THE Victorian Lower House of Parliament has narrowly passed controversial euthanasia legislation after a marathon debate that lasted more than 24 hours.

The Voluntary Assisted Dying Bill passed 47 votes to 37 after a conscience vote.

The bill now heads to the Upper House where, if successfully passed in a fortnight, will become law and allow terminally ill people over the age of 18 to access lethal drugs.

The debate over the bill was contentious with many member making impassioned pleas for both sides of the argument.

"No time to die is ever the right time," Premier Daniel Andrews said before the vote.

"Every year, 50 people experiencing an irreversible deterioration in physical health are resorting to ... the final cry of human desperation.

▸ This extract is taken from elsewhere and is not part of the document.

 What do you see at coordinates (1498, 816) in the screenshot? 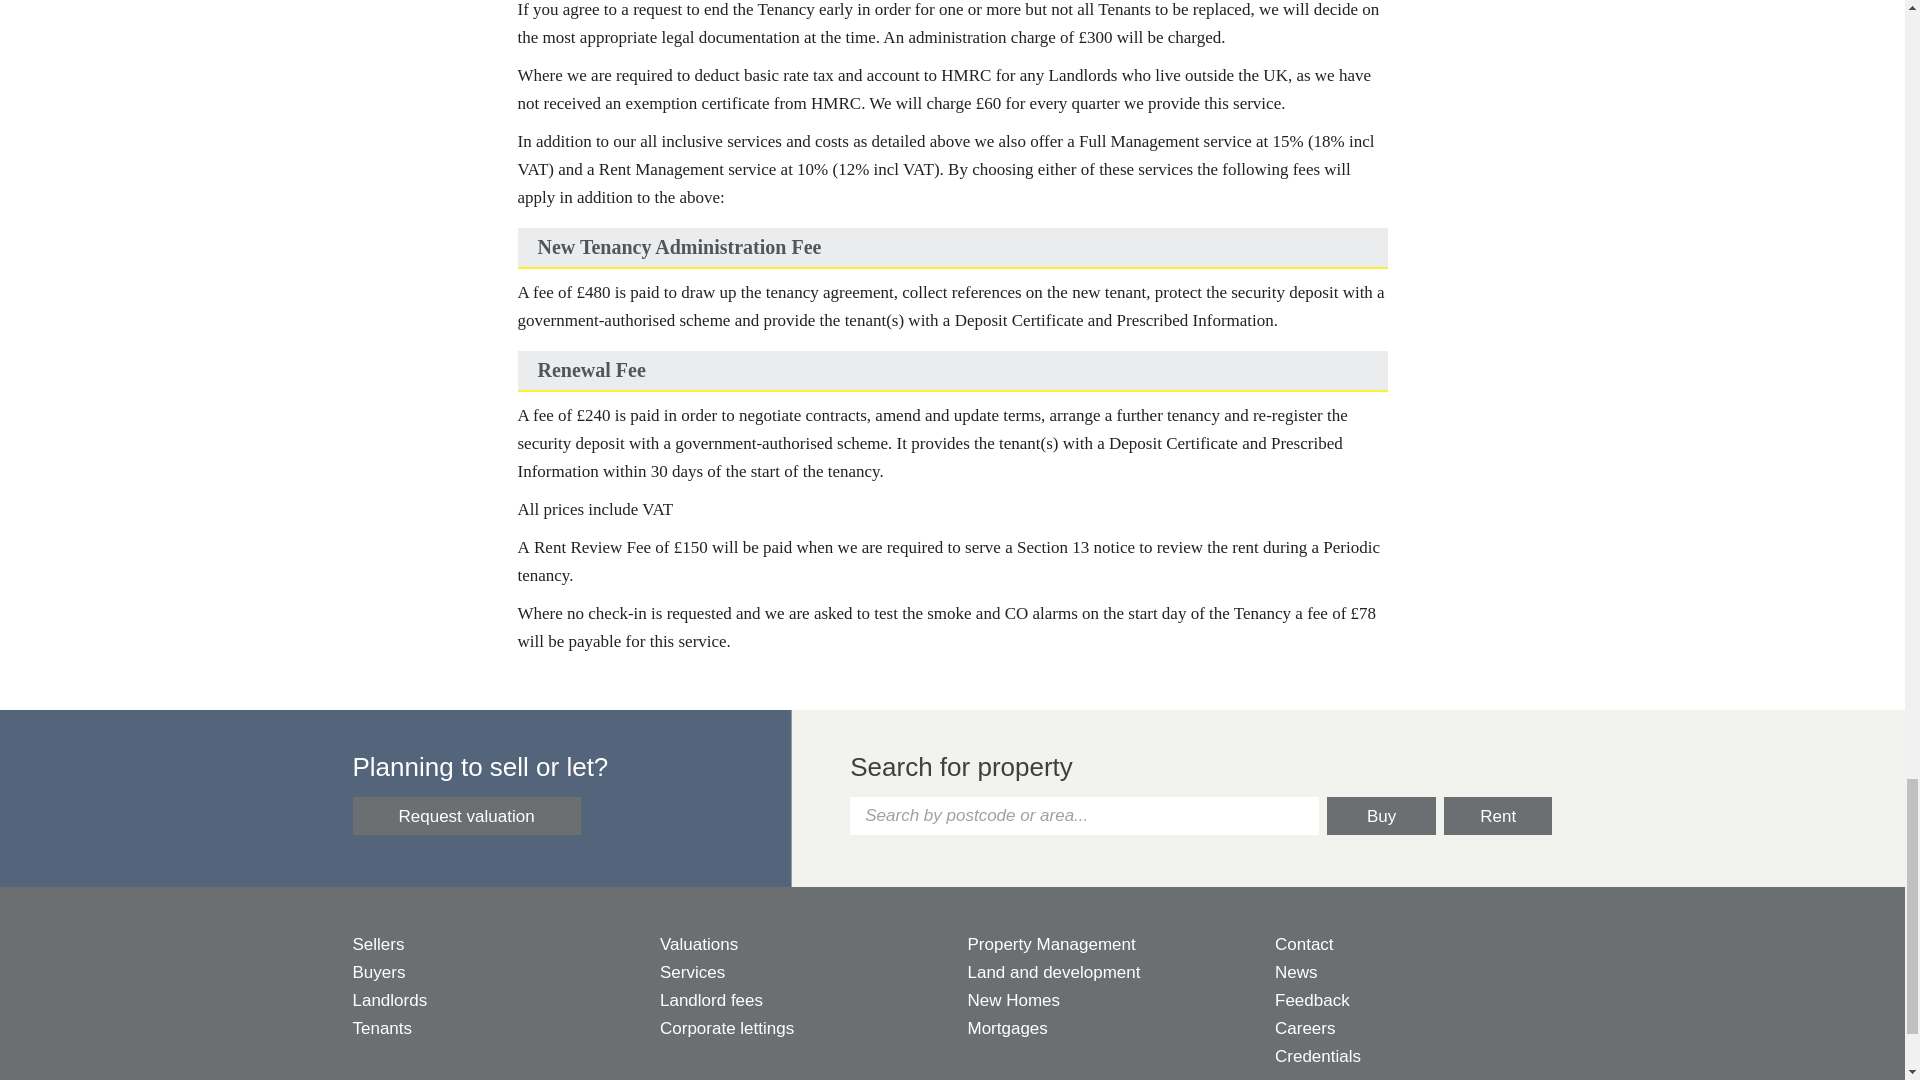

"This is happening, quietly and violently in our suburbs and towns.

"Nobody should have to live their last days like this."

However, Deputy Premier James Merlino countered by the bill would be "state-sanctioned suicide", arguing there would be too many avenues for the bill to be abused.

"If you say one group of people can be euthanised or assisted to commit suicide, on what basis do you deny other people if this person has a right to die?" he said.

"Why not those with a disability, why not children, why not the frail and elderly, why not those suffering from extreme loneliness or despair, why not those who are simply tired of living?

"This is the line that parliament is considering crossing - state-sanctioned suicide."